17. Si M. B soutient que le préfet de la Seine-Saint-Denis a méconnu l'article L. 612-2 du code de l'entrée et du séjour des étrangers et du droit d'asile, il ressort des termes mêmes de la décision attaquée que le préfet s'est fondé sur la circonstance selon laquelle il ne disposait pas de garanties de représentation suffisantes, étant dépourvu de document de voyage en cours de validité et n'ayant pas apporté la preuve de vivre de manière stable et effective à son lieu de résidence, pour refuser de lui octroyer un délai de départ volontaire. Dans ces conditions M. B ne peut soutenir que le préfet de la Seine-Saint-Denis aurait insuffisamment motivé la décision lui refusant l'octroi d'un délai de départ volontaire ou aurait méconnu l'article L. 612-2 du code de l'entrée et du séjour des étrangers et du droit d'asile.

En ce qui concerne la décision fixant le pays de destination :

18. En premier lieu, le requérant n'établissant pas que la décision portant obligation de quitter le territoire français serait illégale, le moyen soulevé par la voie de l'exception d'illégalité de cette décision contre la décision fixant le pays de destination doit, en conséquence, être écarté

19. En second lieu, pour le même motif que celui énoncé au point 6 du présent jugement, M. B n'est pas fondé à soutenir que la décision du préfet de la Seine-Saint-Denis serait insuffisamment motivée.

En ce qui concerne la décision portant interdiction de retour sur le territoire français pour une durée de douze mois :

20. En premier lieu, le requérant n'établissant pas que la décision portant obligation de quitter le territoire français serait illégale, le moyen soulevé par la voie de l'exception d'illégalité de cette décision contre la décision portant interdiction de retour sur le territoire français doit, en conséquence, être écarté.

21. En second lieu, compte tenu de ce que M. B ne dispose d'aucune attache familiale sur le territoire, il n'est pas fondé à soutenir qu'en édictant à son encontre une mesure une interdiction de retour sur le territoire français pour une durée de douze mois le préfet aurait commis une erreur manifeste d'appréciation.

22. Il résulte de tout ce qui précède que M. B n'est pas fondé à demander l'annulation de l'arrêté attaqué du 23 mai 2024. Par voie de conséquence, doivent être rejetées ses conclusions présentées aux fins d'injonction et au titre des frais de l'instance.

D E C I D E

Article 1er : M. B est provisoirement admis au bénéfice de l'aide juridictionnelle.

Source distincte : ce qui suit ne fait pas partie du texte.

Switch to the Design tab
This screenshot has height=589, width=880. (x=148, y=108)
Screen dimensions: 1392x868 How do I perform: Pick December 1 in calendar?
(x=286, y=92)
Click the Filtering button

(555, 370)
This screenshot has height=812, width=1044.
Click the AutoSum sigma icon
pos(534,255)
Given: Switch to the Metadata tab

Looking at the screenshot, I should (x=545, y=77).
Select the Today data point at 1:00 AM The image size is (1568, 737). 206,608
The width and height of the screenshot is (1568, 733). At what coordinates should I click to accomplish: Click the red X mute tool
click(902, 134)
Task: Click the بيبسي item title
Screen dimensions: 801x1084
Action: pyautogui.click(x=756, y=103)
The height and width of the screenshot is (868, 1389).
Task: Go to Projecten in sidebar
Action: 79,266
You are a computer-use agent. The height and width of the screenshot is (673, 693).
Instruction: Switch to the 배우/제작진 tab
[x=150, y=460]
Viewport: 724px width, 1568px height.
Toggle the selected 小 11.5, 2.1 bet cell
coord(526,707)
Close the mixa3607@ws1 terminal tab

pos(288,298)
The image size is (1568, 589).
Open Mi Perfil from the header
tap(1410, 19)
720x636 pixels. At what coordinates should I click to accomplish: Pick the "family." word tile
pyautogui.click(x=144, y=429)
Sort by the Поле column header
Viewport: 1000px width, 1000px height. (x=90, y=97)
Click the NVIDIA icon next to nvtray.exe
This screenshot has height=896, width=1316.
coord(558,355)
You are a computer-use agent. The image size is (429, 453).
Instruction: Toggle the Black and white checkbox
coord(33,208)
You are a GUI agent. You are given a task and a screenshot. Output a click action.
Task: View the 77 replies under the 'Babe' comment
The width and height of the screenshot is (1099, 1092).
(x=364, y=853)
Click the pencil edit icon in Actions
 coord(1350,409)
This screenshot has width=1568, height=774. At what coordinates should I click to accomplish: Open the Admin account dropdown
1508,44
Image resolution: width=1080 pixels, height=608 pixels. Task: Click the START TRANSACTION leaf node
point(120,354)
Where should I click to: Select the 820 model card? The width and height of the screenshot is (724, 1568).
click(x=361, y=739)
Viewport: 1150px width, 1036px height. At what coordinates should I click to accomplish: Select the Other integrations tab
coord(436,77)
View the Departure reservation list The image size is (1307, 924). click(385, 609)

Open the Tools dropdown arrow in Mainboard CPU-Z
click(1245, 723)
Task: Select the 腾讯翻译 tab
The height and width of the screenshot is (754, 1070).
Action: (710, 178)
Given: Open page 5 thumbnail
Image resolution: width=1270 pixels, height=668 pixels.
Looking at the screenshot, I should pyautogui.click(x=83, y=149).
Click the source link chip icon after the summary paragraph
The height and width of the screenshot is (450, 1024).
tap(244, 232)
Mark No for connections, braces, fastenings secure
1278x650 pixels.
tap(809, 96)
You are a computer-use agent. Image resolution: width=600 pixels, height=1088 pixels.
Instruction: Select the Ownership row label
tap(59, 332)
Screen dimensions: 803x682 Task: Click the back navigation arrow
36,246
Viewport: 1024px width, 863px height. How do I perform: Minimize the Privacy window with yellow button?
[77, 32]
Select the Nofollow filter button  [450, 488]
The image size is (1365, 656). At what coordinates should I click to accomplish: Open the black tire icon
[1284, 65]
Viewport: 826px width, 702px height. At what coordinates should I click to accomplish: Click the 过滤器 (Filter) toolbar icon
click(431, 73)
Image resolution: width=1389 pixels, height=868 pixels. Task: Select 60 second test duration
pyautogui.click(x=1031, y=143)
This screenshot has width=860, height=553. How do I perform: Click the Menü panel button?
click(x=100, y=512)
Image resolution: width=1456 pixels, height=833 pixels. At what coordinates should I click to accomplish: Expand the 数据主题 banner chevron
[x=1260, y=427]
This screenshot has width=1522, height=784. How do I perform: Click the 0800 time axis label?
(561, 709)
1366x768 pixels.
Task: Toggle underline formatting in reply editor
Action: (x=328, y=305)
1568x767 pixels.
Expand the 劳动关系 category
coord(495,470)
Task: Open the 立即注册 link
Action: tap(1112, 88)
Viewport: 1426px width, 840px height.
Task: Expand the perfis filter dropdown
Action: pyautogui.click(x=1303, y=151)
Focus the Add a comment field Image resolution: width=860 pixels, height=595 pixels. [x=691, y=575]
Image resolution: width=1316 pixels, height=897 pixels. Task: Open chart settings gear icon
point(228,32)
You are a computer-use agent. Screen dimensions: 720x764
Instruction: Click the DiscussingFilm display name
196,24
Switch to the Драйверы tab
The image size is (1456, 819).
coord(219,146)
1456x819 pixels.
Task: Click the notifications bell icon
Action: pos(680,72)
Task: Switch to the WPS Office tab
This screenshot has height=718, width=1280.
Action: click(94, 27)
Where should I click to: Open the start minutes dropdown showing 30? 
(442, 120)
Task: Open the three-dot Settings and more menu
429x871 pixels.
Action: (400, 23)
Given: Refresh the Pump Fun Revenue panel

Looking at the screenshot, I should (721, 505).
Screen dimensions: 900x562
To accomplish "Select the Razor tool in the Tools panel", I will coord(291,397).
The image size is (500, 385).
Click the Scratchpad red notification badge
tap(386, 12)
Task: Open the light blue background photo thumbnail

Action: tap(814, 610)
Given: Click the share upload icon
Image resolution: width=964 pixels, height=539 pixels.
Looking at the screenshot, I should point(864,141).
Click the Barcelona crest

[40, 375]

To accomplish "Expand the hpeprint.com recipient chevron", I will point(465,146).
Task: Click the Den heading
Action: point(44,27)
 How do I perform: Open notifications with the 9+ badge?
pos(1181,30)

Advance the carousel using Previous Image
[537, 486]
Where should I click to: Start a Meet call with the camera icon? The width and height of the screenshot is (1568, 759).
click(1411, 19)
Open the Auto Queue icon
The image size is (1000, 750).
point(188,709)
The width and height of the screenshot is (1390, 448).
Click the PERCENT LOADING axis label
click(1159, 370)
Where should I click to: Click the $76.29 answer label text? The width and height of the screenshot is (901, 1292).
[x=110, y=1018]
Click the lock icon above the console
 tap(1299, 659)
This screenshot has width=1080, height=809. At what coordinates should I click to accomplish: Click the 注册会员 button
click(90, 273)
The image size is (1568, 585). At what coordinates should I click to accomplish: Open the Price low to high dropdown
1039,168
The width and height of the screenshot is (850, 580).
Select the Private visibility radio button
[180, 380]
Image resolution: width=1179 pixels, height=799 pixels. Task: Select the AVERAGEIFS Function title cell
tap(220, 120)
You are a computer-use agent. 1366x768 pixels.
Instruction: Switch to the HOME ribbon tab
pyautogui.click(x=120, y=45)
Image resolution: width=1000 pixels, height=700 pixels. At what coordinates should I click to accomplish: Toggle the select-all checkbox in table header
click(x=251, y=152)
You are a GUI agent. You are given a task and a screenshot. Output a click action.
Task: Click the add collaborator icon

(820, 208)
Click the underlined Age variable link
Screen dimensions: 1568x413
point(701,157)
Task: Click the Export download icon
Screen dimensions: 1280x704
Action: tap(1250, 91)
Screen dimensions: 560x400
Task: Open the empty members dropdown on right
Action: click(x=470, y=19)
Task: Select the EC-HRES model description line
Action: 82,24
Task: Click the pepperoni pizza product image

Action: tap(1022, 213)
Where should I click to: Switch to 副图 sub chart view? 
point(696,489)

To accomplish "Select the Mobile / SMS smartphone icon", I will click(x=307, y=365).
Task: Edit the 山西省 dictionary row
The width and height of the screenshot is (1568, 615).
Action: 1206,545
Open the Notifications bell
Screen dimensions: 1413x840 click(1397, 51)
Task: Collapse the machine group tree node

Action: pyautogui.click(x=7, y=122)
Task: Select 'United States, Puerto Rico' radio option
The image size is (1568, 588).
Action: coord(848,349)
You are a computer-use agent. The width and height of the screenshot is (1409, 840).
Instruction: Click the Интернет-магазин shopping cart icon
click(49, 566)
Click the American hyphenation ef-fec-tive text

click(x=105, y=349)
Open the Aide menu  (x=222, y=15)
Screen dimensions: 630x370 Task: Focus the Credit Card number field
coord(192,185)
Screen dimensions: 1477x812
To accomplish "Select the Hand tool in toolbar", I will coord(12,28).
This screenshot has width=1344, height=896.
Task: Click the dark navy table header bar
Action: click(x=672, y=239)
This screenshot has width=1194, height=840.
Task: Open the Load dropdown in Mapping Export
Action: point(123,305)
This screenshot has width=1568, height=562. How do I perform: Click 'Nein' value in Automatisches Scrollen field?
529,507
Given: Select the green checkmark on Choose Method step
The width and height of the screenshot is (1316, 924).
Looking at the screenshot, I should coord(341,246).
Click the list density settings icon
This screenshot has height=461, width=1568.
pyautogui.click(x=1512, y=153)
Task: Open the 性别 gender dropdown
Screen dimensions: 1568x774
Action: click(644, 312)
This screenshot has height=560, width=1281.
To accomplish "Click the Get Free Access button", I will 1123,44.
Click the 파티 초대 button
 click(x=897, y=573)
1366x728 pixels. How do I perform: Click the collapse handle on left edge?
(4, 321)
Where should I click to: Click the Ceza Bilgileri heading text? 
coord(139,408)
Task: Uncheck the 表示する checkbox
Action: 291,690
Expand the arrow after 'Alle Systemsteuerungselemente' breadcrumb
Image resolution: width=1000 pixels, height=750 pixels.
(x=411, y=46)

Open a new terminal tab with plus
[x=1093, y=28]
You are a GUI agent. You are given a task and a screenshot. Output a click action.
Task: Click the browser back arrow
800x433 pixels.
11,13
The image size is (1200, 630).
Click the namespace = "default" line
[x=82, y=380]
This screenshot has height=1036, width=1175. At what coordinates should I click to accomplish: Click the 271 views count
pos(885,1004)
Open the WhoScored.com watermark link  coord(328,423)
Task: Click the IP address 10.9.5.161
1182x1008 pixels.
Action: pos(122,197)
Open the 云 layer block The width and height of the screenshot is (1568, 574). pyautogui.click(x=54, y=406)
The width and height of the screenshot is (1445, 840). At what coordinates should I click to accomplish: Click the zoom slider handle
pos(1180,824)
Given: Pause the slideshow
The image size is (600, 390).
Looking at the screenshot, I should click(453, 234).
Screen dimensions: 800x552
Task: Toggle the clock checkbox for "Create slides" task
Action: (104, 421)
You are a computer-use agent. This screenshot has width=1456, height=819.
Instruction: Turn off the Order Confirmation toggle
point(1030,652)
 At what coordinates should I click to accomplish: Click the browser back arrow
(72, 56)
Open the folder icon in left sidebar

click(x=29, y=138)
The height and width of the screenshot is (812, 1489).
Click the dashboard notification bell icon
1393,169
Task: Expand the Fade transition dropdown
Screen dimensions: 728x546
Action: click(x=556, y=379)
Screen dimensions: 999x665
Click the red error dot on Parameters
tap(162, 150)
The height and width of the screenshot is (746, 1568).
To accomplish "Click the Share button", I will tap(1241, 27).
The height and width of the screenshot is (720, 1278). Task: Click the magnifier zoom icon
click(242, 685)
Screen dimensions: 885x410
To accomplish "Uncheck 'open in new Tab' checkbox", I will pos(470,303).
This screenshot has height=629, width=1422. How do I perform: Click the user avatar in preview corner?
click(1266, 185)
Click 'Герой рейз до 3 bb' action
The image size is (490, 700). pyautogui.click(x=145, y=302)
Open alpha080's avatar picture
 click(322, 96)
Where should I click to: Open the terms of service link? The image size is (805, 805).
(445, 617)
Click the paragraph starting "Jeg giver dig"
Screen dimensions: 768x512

Article 2 : La requête de M. B est rejetée.

Article 3 : Le présent jugement sera notifié à M. D B, à Me David-Bellouard et au préfet de la Seine-Saint-Denis.

Rendu public par mise à disposition au greffe le 4 février 2025.

Le magistrat désigné,

A. David La greffière,

M. E

La République mande et ordonne au préfet de la Seine-Saint-Denis, en ce qui le concerne, et à tous commissaires de justice à ce requis, en ce qui concerne les voies de droit commun contre les parties privées, de pourvoir à l'exécution de la présente décision.